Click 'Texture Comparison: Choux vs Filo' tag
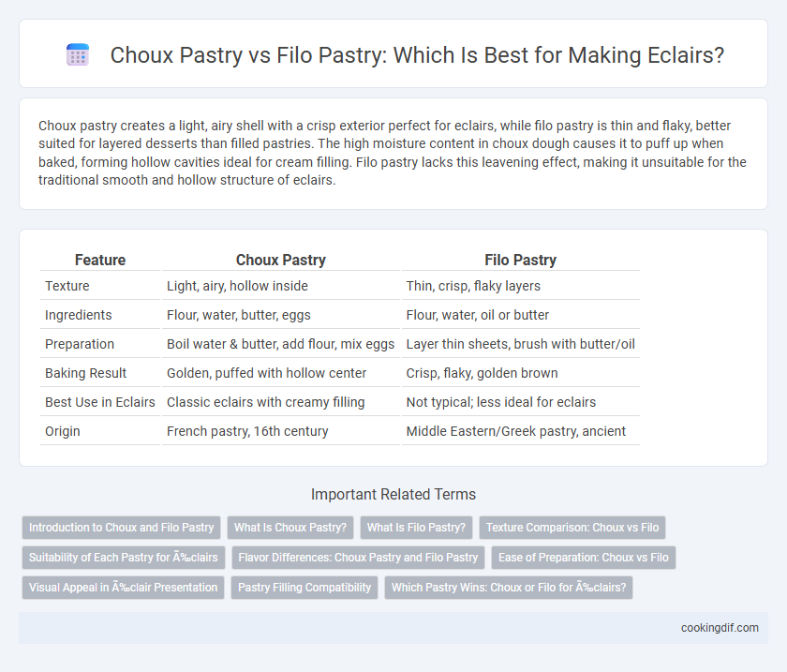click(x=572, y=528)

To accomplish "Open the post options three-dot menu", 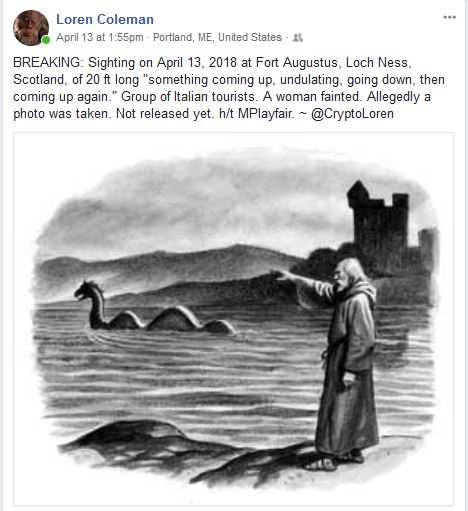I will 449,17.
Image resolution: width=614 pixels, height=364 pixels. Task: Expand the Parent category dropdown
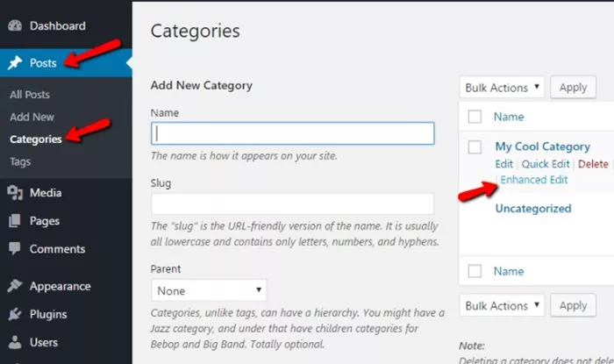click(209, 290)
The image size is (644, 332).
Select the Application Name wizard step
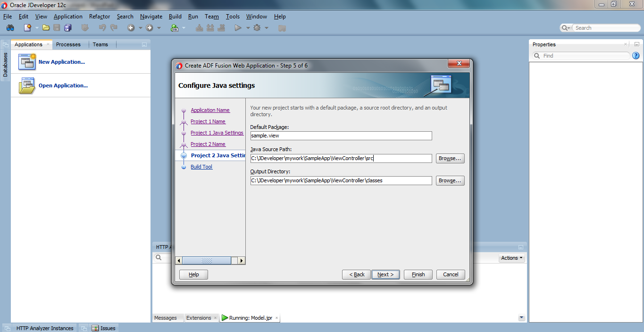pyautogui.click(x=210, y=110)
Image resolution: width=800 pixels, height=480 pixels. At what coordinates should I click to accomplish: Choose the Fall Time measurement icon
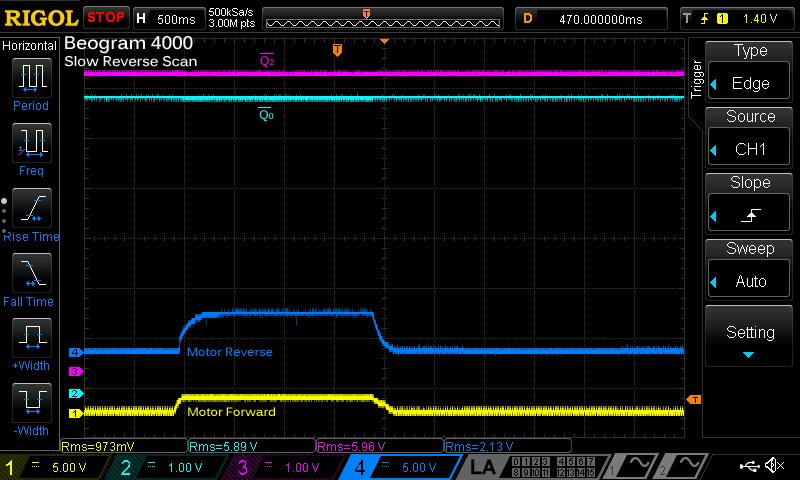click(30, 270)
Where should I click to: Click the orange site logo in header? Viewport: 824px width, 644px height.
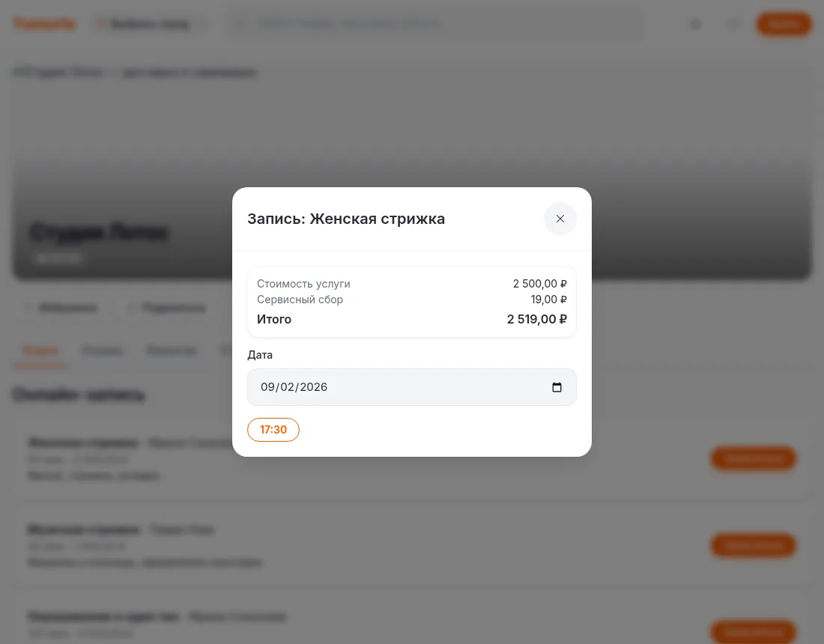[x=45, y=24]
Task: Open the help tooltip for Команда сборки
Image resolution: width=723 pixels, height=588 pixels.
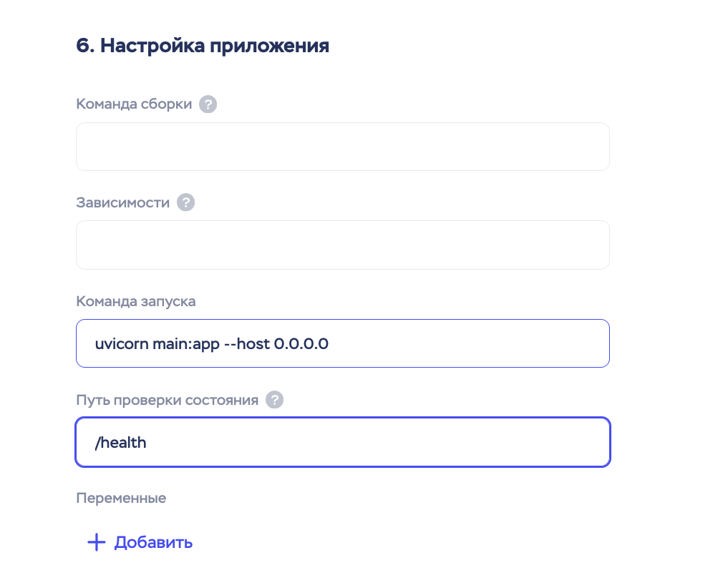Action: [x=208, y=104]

◆ ◆ ◆

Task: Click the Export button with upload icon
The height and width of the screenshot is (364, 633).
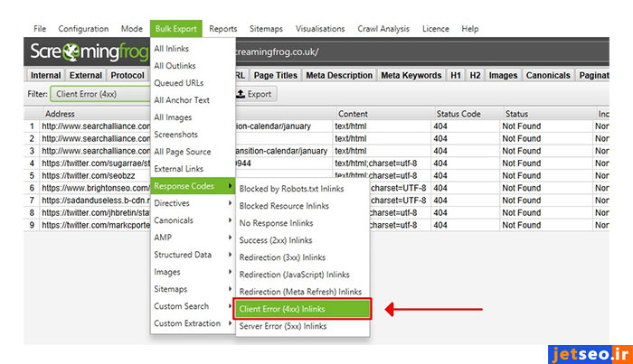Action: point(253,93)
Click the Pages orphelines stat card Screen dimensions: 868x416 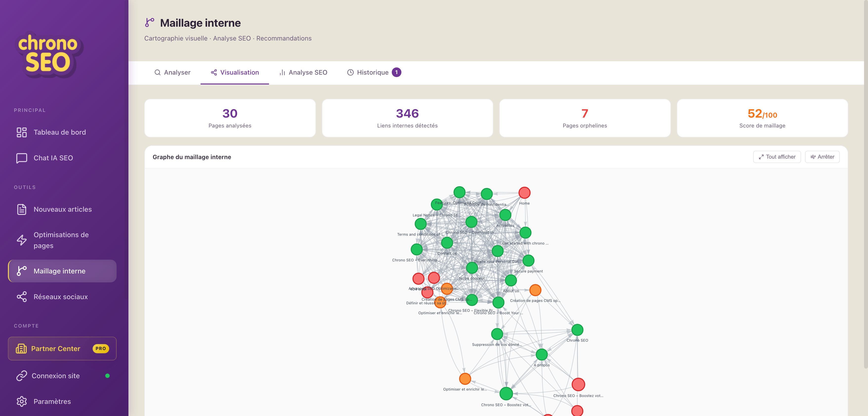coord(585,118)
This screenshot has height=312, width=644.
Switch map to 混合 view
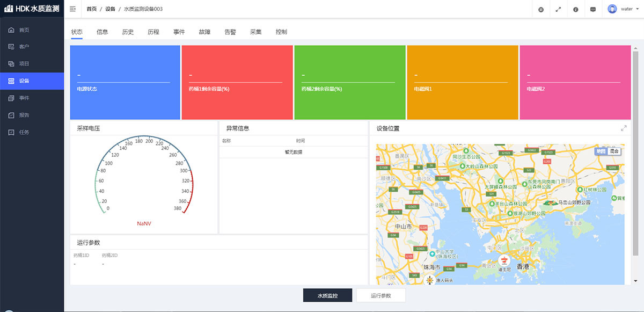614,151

◆ ◆ ◆

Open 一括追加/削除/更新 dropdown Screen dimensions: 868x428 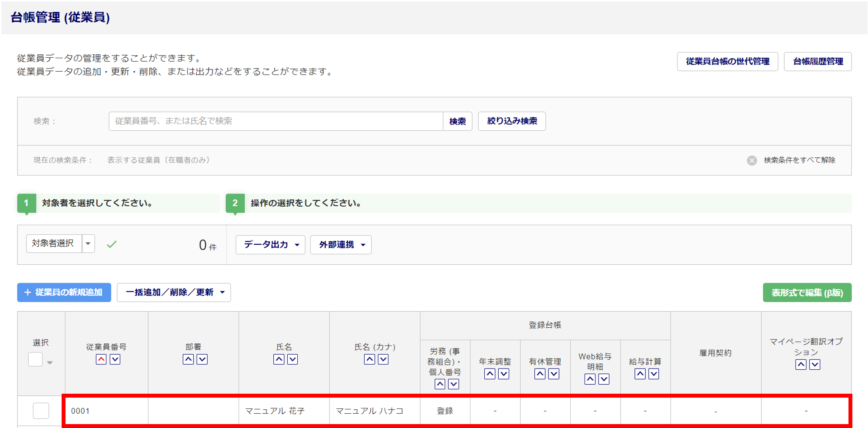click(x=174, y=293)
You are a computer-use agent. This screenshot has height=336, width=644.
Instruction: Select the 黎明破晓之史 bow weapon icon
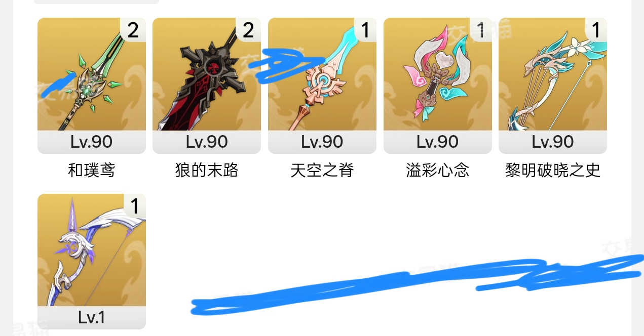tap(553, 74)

◆ ◆ ◆

## Exercise instructions
Wherever the string "This" appears in the entries above, list that line.

## Exercise result
This screenshot has height=312, width=644.
You are a computer-use agent. This screenshot has height=336, width=644.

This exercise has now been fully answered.